[Screenshot grounding data]
== Segment start ==

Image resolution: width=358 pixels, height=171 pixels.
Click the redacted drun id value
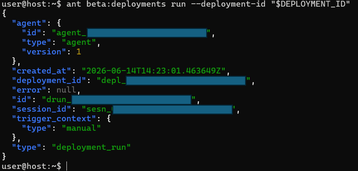pyautogui.click(x=131, y=100)
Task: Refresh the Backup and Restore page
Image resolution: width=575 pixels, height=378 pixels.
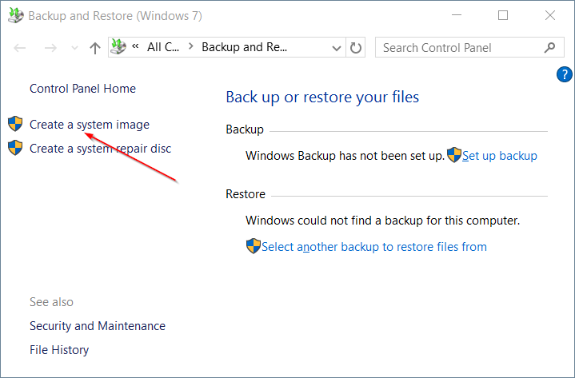Action: 357,48
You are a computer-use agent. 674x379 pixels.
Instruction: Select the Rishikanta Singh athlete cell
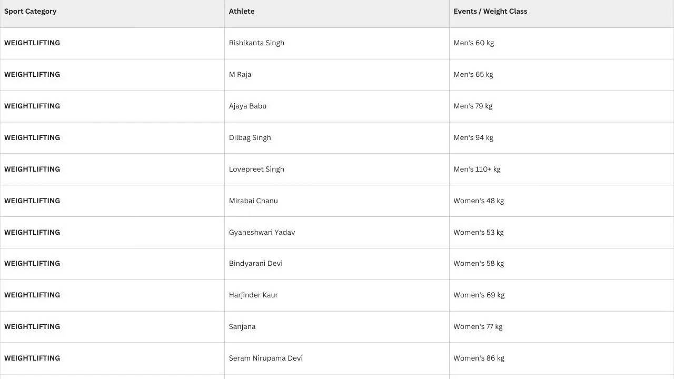click(337, 43)
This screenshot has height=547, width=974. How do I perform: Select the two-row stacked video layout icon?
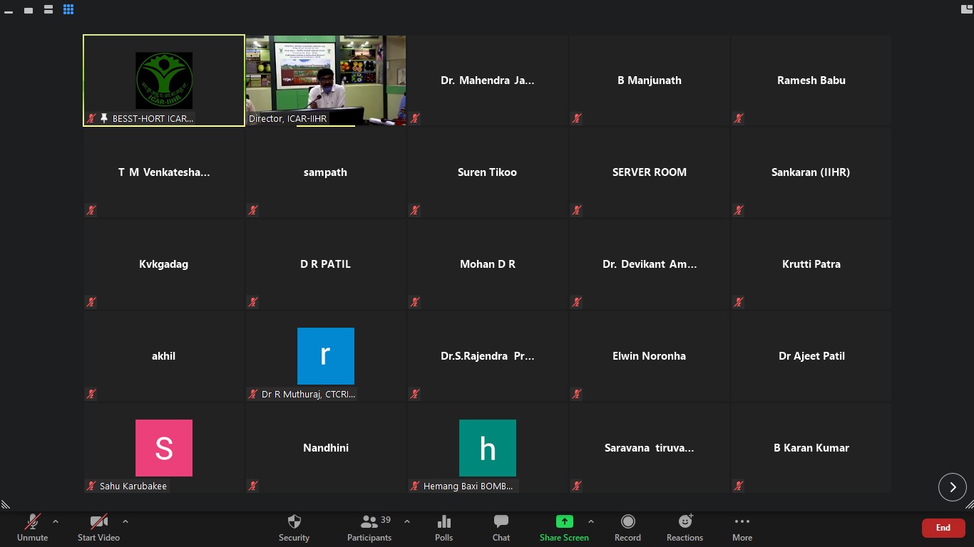coord(48,10)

== Segment end ==

■ What you will do
Once the line containing "You are a computer-use agent. 674x379 pixels." is found, copy it and each line after it through the end of the entries above exactly; nothing else, and no pictures.

■ Exercise solution
You are a computer-use agent. 674x379 pixels.
Instruction: Select the Rishikanta Singh athlete cell
click(337, 43)
This screenshot has height=547, width=974. How do I perform: Select the two-row stacked video layout icon?
coord(48,10)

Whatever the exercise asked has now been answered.